Dataset entries
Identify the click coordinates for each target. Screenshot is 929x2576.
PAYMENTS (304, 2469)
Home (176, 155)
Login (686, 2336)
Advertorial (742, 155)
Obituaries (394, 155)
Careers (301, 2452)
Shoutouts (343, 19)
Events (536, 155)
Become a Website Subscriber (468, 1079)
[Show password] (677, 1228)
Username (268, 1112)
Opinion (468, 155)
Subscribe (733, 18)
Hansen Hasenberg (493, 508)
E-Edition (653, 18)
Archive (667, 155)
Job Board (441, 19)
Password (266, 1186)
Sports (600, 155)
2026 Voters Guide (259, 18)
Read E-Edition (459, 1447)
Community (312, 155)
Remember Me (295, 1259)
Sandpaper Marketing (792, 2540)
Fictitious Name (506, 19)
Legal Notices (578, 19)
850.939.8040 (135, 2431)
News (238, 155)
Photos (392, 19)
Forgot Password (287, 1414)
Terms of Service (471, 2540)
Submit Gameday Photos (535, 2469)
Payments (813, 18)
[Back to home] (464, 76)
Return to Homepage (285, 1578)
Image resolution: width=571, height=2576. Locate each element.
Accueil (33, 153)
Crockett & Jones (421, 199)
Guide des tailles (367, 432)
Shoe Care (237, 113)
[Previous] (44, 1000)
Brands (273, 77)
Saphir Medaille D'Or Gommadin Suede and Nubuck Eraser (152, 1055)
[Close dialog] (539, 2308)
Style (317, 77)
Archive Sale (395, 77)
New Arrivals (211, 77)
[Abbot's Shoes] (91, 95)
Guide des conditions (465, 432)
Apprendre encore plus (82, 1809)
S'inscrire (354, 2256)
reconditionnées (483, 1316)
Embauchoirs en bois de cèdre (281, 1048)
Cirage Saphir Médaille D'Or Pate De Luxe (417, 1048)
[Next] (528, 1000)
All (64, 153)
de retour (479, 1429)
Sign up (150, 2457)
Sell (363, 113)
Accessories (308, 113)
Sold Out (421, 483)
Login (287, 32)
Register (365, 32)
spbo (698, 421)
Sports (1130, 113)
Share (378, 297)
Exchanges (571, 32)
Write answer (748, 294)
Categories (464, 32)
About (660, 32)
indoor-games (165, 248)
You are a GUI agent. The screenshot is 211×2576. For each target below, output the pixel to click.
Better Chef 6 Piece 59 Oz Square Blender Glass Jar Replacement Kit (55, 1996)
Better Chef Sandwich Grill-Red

- **Exercise prompt**:
Look above for the line holding "[Abbot's Shoes] (91, 95)" and the line holding "Register (365, 32)", then output exactly those two lines and every line between them, nothing more.

- **Written solution**:
[Abbot's Shoes] (91, 95)
Guide des conditions (465, 432)
Apprendre encore plus (82, 1809)
S'inscrire (354, 2256)
reconditionnées (483, 1316)
Embauchoirs en bois de cèdre (281, 1048)
Cirage Saphir Médaille D'Or Pate De Luxe (417, 1048)
[Next] (528, 1000)
All (64, 153)
de retour (479, 1429)
Sign up (150, 2457)
Sell (363, 113)
Accessories (308, 113)
Sold Out (421, 483)
Login (287, 32)
Register (365, 32)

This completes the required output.